A luta para se afastar de uma visão tradicional de estrela de música encontra eco nas descrições da vida familiar, especialmente depois da mudança da família de Nova Iorque para Northampton; mas esse espaço suburbano continua a não ser apenas um subúrbio e a vida normal que advoga continua a fugir-lhe à medida que descreve encontros, fortuitos ou não, com membros de outras bandas ou artistas que também por ali habitam. A vida que Gordon descreve nestas memórias em nada desfaz as ideias públicas sobre a sua imagem, e as fragilidades que continuamente aponta à sua personalidade colidem com os seus feitos. É o divórcio que vem pôr tudo em causa e que vem desfazer o conto de fadas que parecia viver, relembrando que, afinal, Gordon e Moore também são humanos. O encontro com Moore é decisivo para a sua vida em vários aspectos e, embora apareça agora ofuscado pelos eventos recentes, é possível perscrutar essa importância crucial nalgumas passagens («Contou-me história atrás de história sobre ir ao CBGB nos anos setenta para ver o Tom Verlaine, os Television, os Ramones, o Richard Hell e a Patti Smith – toda a música e todas as pessoas que eu tinha perdido» – p. 112).

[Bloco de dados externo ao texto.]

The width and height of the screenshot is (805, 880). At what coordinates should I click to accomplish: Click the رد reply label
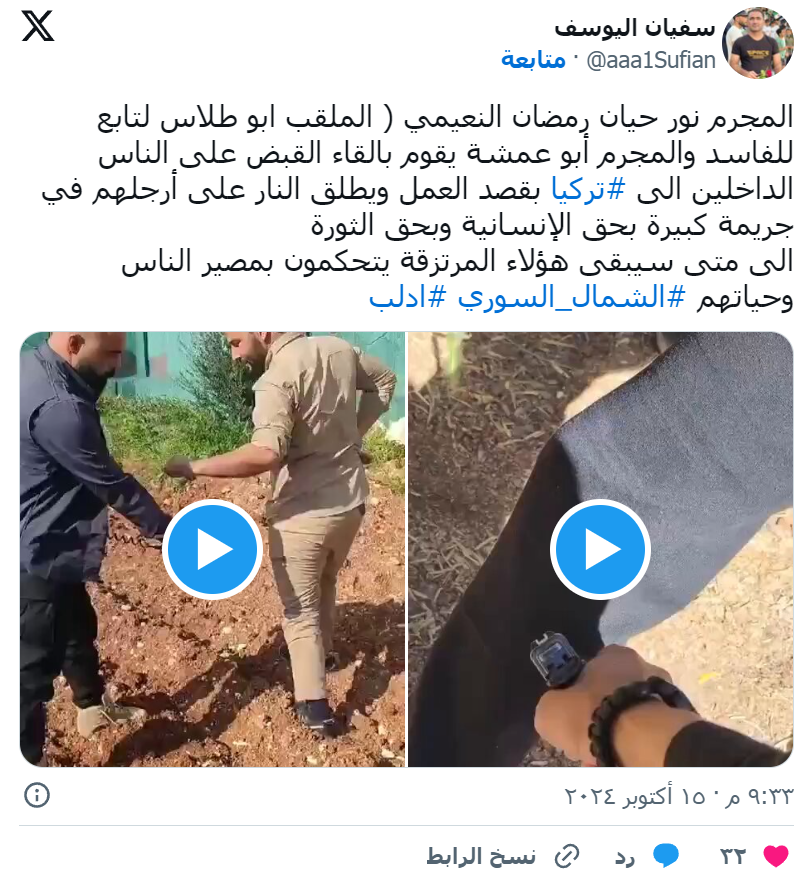pyautogui.click(x=625, y=857)
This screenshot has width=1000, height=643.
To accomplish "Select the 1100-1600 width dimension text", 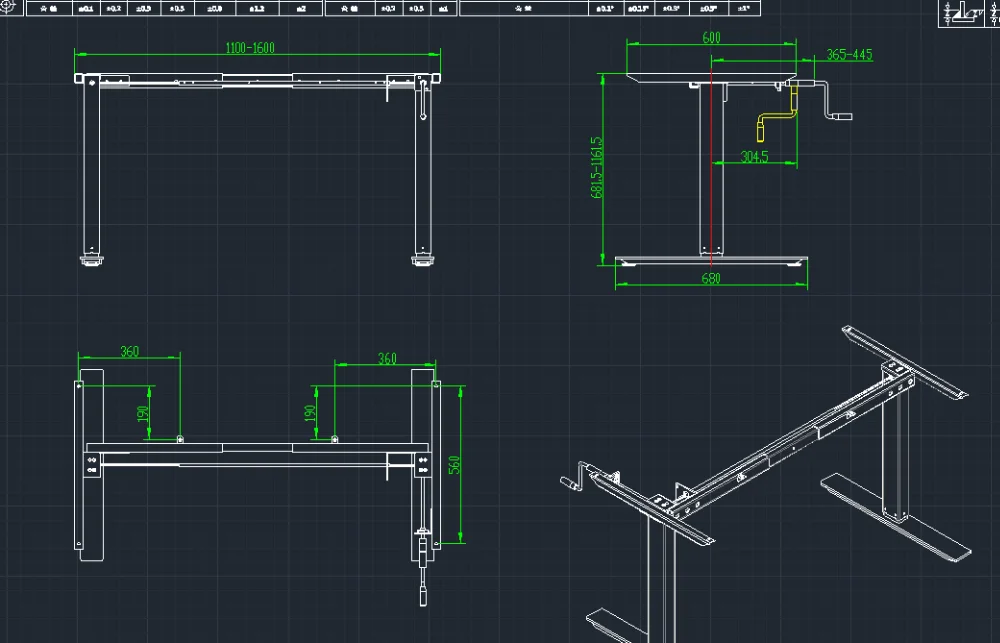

Agora, já sozinha, Gordon relembra-nos que é humana não por ter cometido erros, por ter dúvidas e incertezas, por seguir certos padrões comportamentais ou por amar desmesuradamente a filha, mas pelo ressentimento que perpassa a revisão que faz da sua vida: afinal, até Kim Gordon é humana ao ponto de ter sentimentos menos nobres (na página 47, por exemplo, Gordon menciona um conselho que a mãe lhe deu sobre o facto de os rapazes poderem estar mais inclinados a gostar de raparigas por causa do seu aspecto, mas que o «bilhete» para uma relação mais satisfatória era o cérebro; Gordon conclui, apontando claramente para a mulher mais nova pela qual foi trocada, que o conselho da mãe estava errado). Talvez isso pudesse chegar para construir um livro interessante, mas, como alguns cínicos comentam a propósito de literatura, é preciso mais do que sentimentos para fazer um livro e, neste caso, o ressentimento não chega; e não chega porque reprime todos os outros sentimentos que deviam aparecer naturalmente na descrição de uma vida que teve muito mais importância, e não só mediática, do que aquela que este livro deixa transparecer.